Last Updated March 4, 2021 2:44 PM
Gerelyn Terzo
Last Updated March 4, 2021 2:44 PM

By CCN.com: South Koreans are keen to invest in crypto and millennials aren’t out front this time.

According to a new survey reported by Arirang TV , bitcoin is becoming more popular among South Korean investors. The survey was performed by the Korea Financial Investors Protections Foundation, which canvassed 2,500 South Koreans between the ages of 25 and 64 at year-end 2018 across Seoul and five other of the country’s biggest cities. Results reveal that 7.4% of South Koreans polled own crypto, which is up from 6.4% in the prior year. The average size of the allocation is roughly $6,100, reflecting a 64% increase over the prior 12 months. South Korean investors demonstrated resilience during the prolonged crypto winter.

It’s widely cited that millennials fuel much of the demand in crypto. Yet, it’s Gen X-ers that are pouring the most funds into this space in the country. South Koreans in their 50’s are allocating an average of $11,000 into crypto, which is close to twice the average amount and is followed by investors in their 40’s and 30’s, respectively.
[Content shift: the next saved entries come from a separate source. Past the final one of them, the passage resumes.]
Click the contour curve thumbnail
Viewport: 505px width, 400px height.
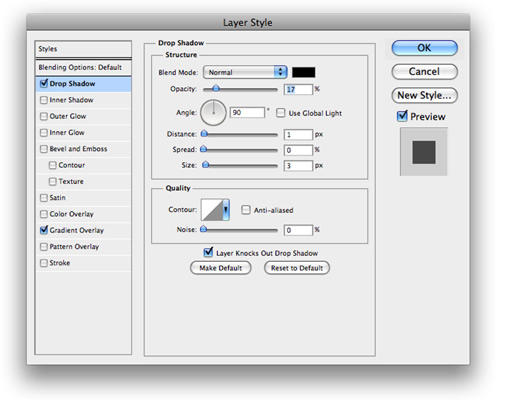pyautogui.click(x=212, y=210)
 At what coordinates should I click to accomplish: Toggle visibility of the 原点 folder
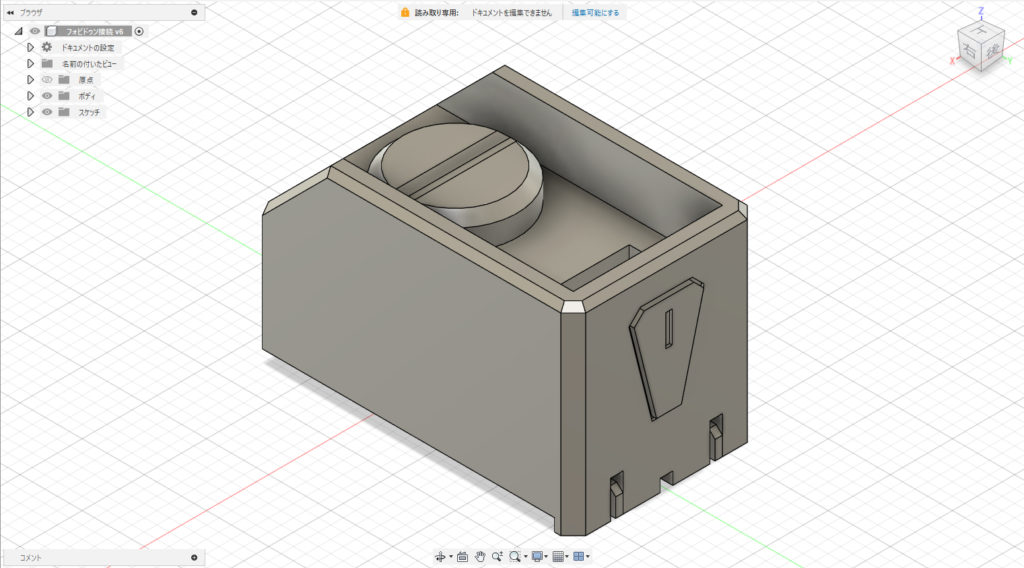click(46, 79)
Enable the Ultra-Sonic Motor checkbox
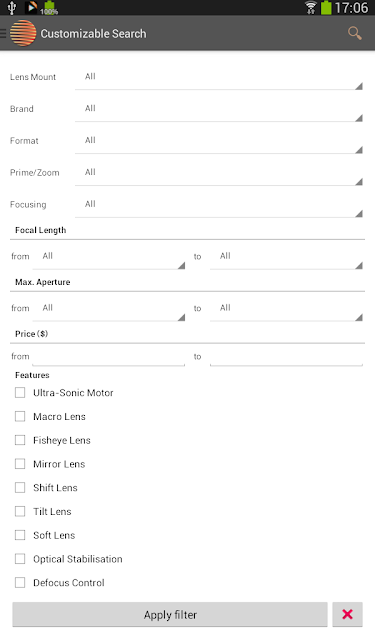 tap(20, 393)
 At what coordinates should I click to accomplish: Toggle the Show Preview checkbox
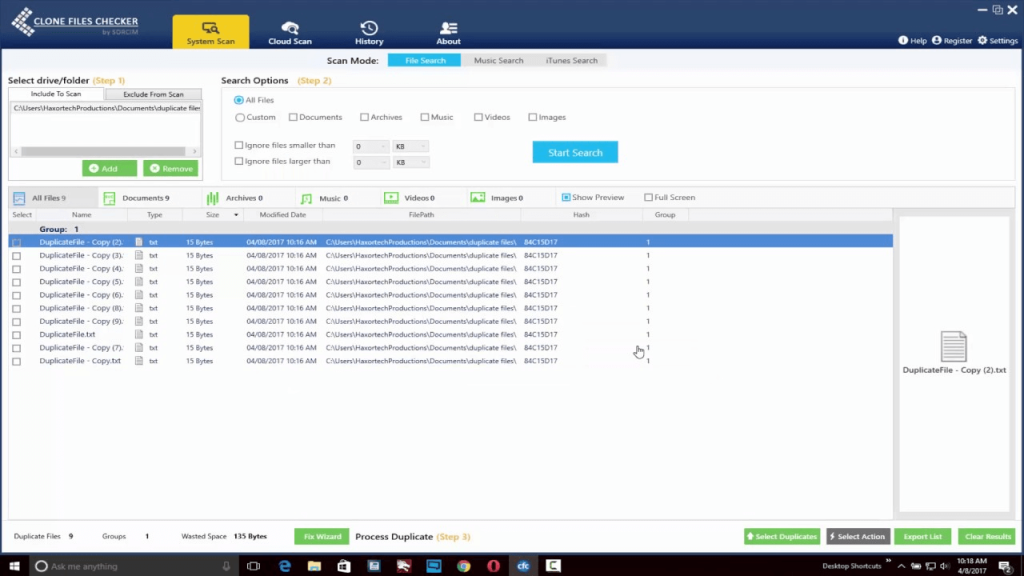click(566, 198)
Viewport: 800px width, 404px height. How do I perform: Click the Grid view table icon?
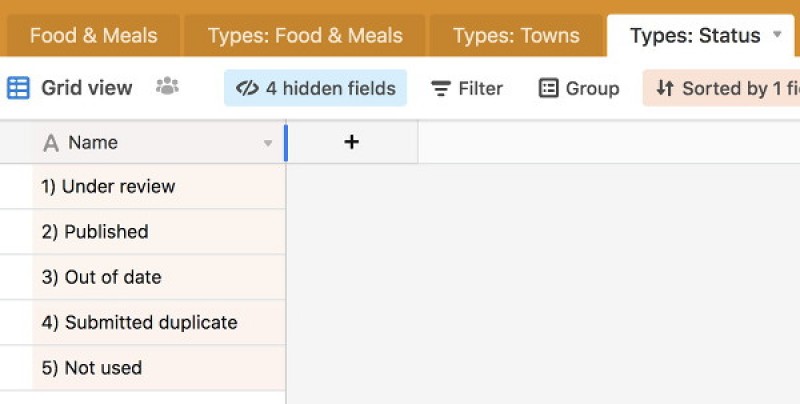(18, 88)
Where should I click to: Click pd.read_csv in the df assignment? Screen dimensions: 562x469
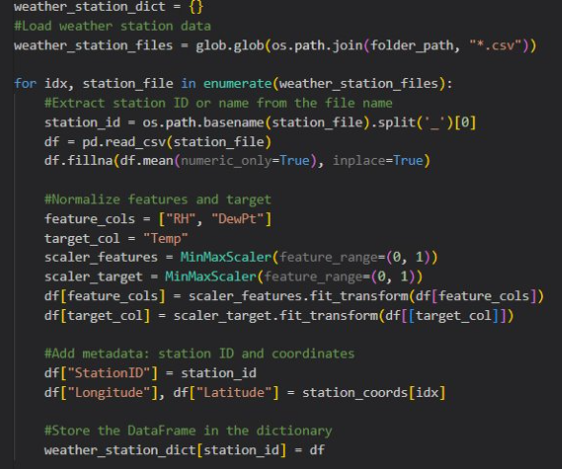click(124, 142)

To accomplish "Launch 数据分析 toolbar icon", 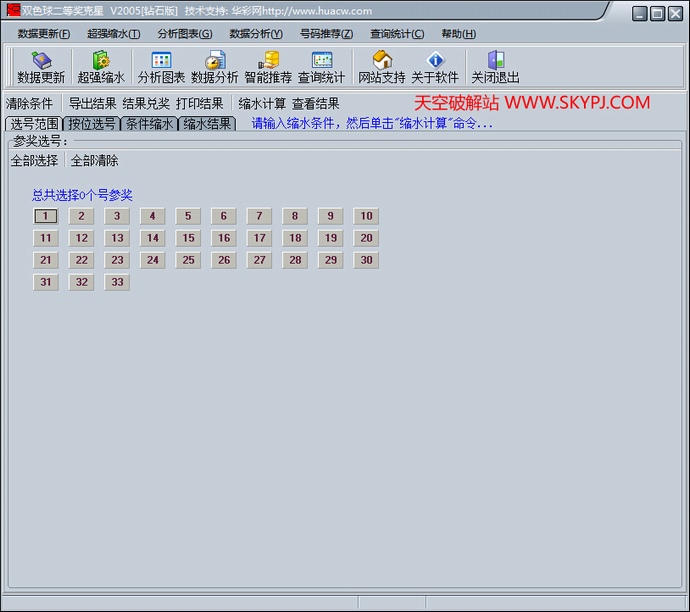I will 214,67.
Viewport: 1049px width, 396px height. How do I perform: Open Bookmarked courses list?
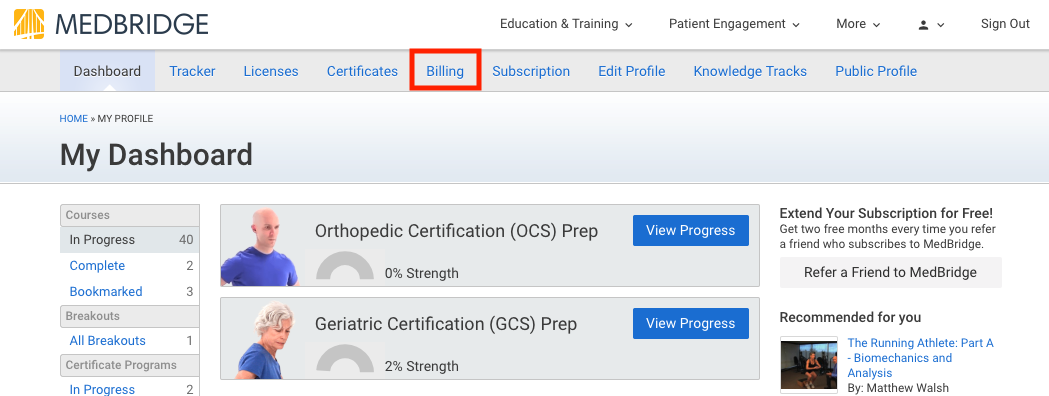pos(106,292)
While this may be a reflection of older investors having a higher net worth, it also shows a willingness among South Koreans nearing retirement to invest in risk assets, even during crypto winter.

Market Volatility and Hacks Spook Potential Investors

While the poll suggests that crypto is becoming more popular among South Koreans, there are hurdles to wider scale adoption in the country. Of those polled, South Koreans who have not purchased crypto are turned off by the asset class because of a combination of market volatility and hacks. It’s no wonder, considering that South Korea was home to one of the worst hacks in crypto’s short history, Bithumb.
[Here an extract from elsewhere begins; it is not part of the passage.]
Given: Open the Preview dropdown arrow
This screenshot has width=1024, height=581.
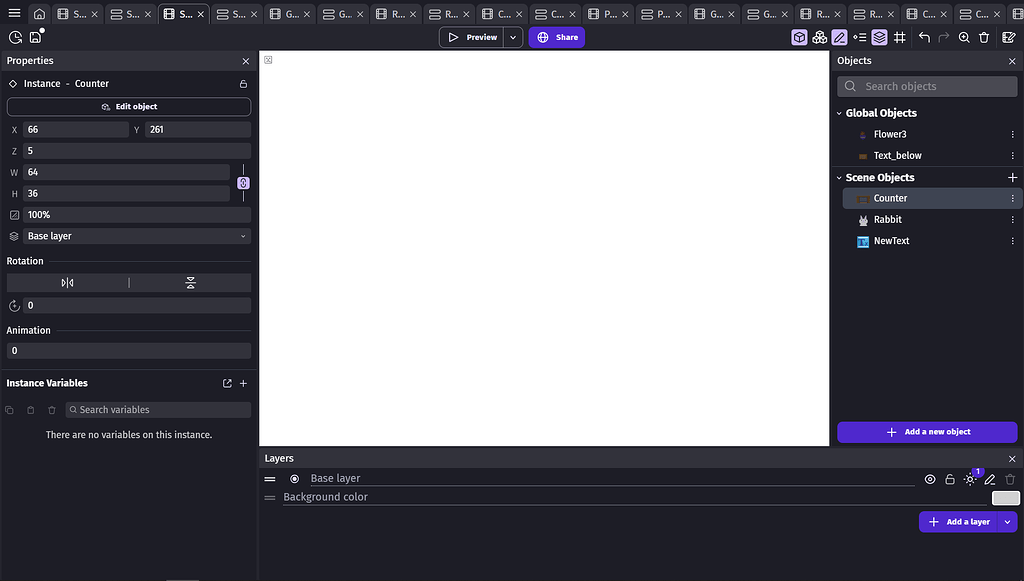Looking at the screenshot, I should 511,36.
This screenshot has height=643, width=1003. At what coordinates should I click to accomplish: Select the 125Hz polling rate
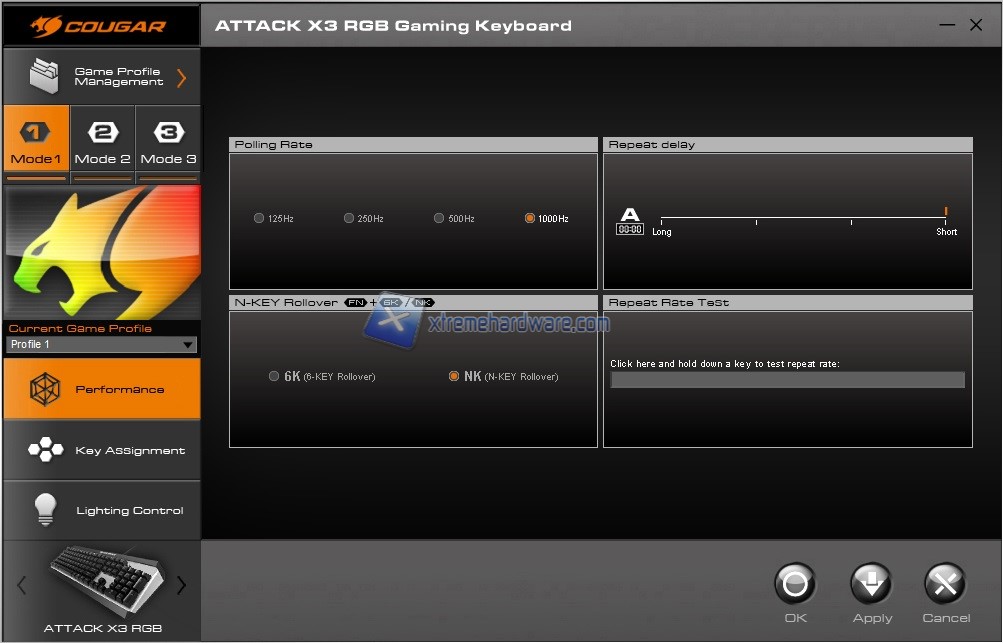point(259,218)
Seoul, bitcoin South Korea
A poll of South Koreans across major cities finds crypto is more popular than ever. | Source: Shutterstock

Bithumb last month suffered a security breach in which $20 million was stolen. Last year, $30 million worth of crypto was stolen from investors on the same trading platform in a massive hack.

Separately, South Korean crypto exchange Coinnest announced it was closing its doors amid a wave of scandals. The controversies ranged from management allegedly taking bribes to mistakenly airdropping crypto to customers and then asking for it back.

Meanwhile, ICOs, which are a way for retail investors to back blockchain startups, are banned in South Korea to protect investors from money laundering-related scams.

If South Korea listens to the calls from the likes of blockchain pioneer Vitalik Buterin to ease the regulatory noose around crypto, bitcoin’s popularity among retail investors could skyrocket.